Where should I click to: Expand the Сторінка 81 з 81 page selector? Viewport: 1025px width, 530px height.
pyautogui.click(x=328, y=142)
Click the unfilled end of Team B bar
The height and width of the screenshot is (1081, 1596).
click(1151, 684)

|---|

◆ Given request: In all of the material, change "Viewport" to "Window" and leave everything else as it is.

◆ Problem solution:
Where should I click to: Expand the Сторінка 81 з 81 page selector? Window: 1025px width, 530px height.
pyautogui.click(x=328, y=142)
Click the unfilled end of Team B bar
The height and width of the screenshot is (1081, 1596).
click(1151, 684)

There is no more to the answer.